- **TASK DESCRIPTION**:
There is a line below that contains "You are a GUI". Please reproduce it and all following lines exactly, through the final one.

(Records drawn from a dataset)
::::::::

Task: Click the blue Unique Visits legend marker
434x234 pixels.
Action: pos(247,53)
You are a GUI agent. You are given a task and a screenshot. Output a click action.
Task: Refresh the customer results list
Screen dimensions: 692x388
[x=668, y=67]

::::::::

- **TASK RESULT**:
You are a GUI agent. You are given a task and a screenshot. Output a click action.
Task: Refresh the customer results list
Screen dimensions: 692x388
[x=668, y=67]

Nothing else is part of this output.